An audio file is divided into frames in the time domain and each frame is compressed, according to a psycho-acoustic algorithm, into file in the frequency domain. Each frame is divided into sub-bands and each sub-band is further divided into split sub-bands. The spectral energy over each split sub-band is averaged for all frames. The resulting quantity for each split sub-band provides a parameter. The set of parameters can be compared to a corresponding set of parameters generated from a different audio file to determine whether the audio files are similar. In order to provide for the higher sensitivity of the auditory response, the comparison of individual split sub-bands of the lower order sub-bands can be performed. Selected constants can be used in the comparison process to improve further the sensitivity of the comparison. In the side-information generated by the psycho-acoustic compression, data related to the rhythm, i.e., related percussive effects, is present. The data known as attack flags can also be used as part of the audio frame comparison.
|
1. A method of a processor for generating classification parameters for an audio file, the method comprising:
dividing the audio file into frames;
processing, in the processor, the audio file with a psychoacoustic algorithm;
compressing the audio file processed by the psychoacoustic algorithm to form a compressed audio file;
dividing each frame of the compressed audio file into sub-bands;
determining an average spectral power for each of the sub-bands for all of the frames, the average spectral power for each sub-band forming a set of parameters; and
extracting attack information from side-information included with the compressed audio file frame, wherein the attack information in the side-information for each compressed audio file frame is treated as a classification parameter; and
classifying the audio file according to the classification parameter.

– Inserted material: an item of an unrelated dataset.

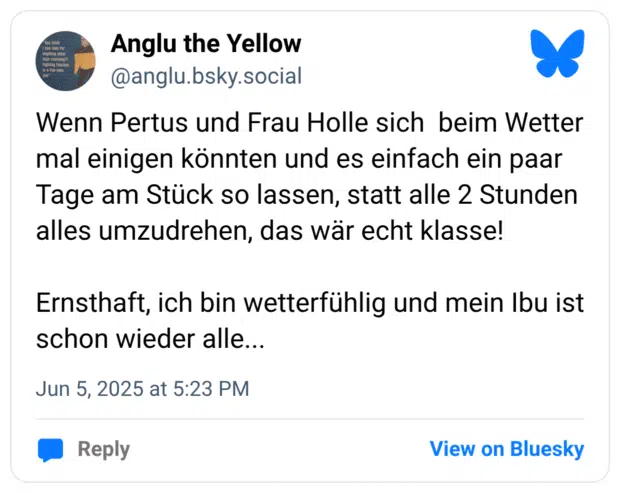The image size is (620, 493).
Task: Click "schon wieder alle..." in the last line
Action: 150,338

9. An apparatus for generating parameters classifying an audio file, the apparatus comprising:
a psychoacoustic unit for processing an audio file;
a file compression unit, the file compression unit compressing an audio file processed by the psychoacoustic unit; and
a processing unit coupled to the file compression unit, the processing unit dividing the compressed audio file into a plurality of frames, the processing unit determining the energy in each of a multiplicity of frequency sub-bands in each frame, the processing unit determining a normalized mean power for each sub-band in the frame, the normalized mean power of the sub-band being the parameters, and the processing unit extracting attack information from side-information included with the compressed audio file frame, wherein the attack information in the side-information for each compressed audio file frame is treated as a classification parameter and wherein the audio file is classified according to the classification parameter.

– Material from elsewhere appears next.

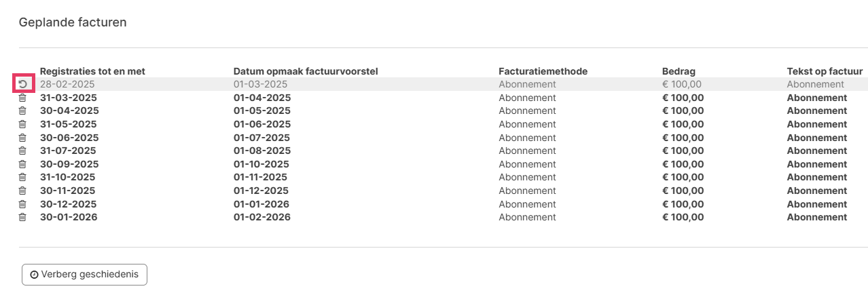
Task: Delete the invoice with registrations until 30-04-2025
Action: point(22,111)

16. A method, of a processor, for classifying psycho-acoustic compressed audio files, the method comprising:
selecting a reference audio file, wherein the reference audio file has been compressed to a psycho-acoustic compressed state by dividing the audio file into frames and processing the audio file with a psychoacoustic algorithm;
forming a set of parameters for the reference audio file by dividing each frame of the reference psycho-acoustic compressed reference audio file into sub-bands and determining an average spectral power for each of the sub-bands for all of the frames;
selecting a library audio file, wherein the library audio file has been compressed to a psycho-acoustic compressed state by dividing the library audio file into frames and processing the audio file with a psychoacoustic algorithm;
forming a set of parameters for the library audio file by dividing each frame of the library psycho-acoustic compressed library audio file into sub-bands and determining an average spectral power for each of the sub-bands for all of the frames;
extracting attack information from side-information included with the reference audio file and with the library audio file, where the attack information in the side-information for each audio file frame is treated as a parameter; and
computing, in the processor, a confidence level for similarity between the reference audio file and the library audio file by computing a difference between the parameters of the reference audio file and the parameters of the library file, and
classifying the audio file according to the parameter.

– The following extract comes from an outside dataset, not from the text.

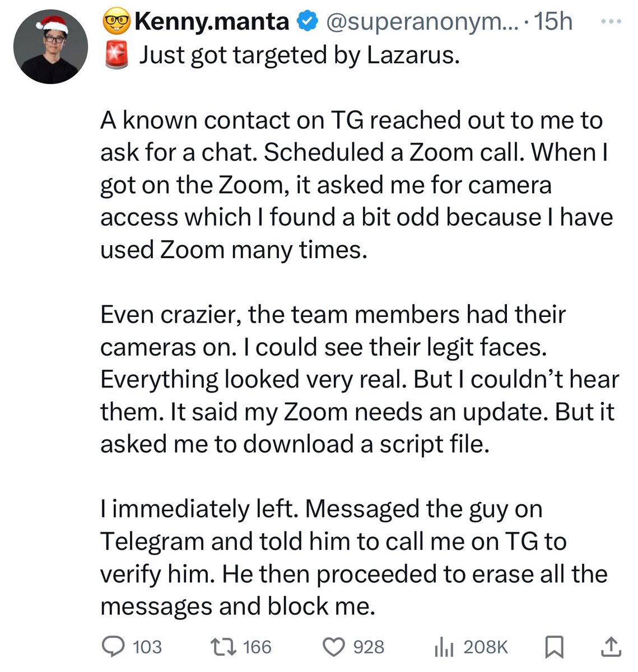Click the 103 replies count

(x=147, y=647)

2. The method as recited in
3. The method as recited in
4. The method as recited in
5. The method as recited in
6. The method as recited in
7. The method as recited in
8. The method as recited in
10. The apparatus as recited in
11. The apparatus as recited in
a storage unit storing a compressed stored comparison audio files and coupled to the processing unit, the processing unit calculating parameters for the stored comparison audio file;
a first parameter storage unit for storing the audio file parameters;
a second parameter storage unit for storing the audio file parameters; and
a comparison unit for comparing the audio file parameters and the comparison audio file parameters.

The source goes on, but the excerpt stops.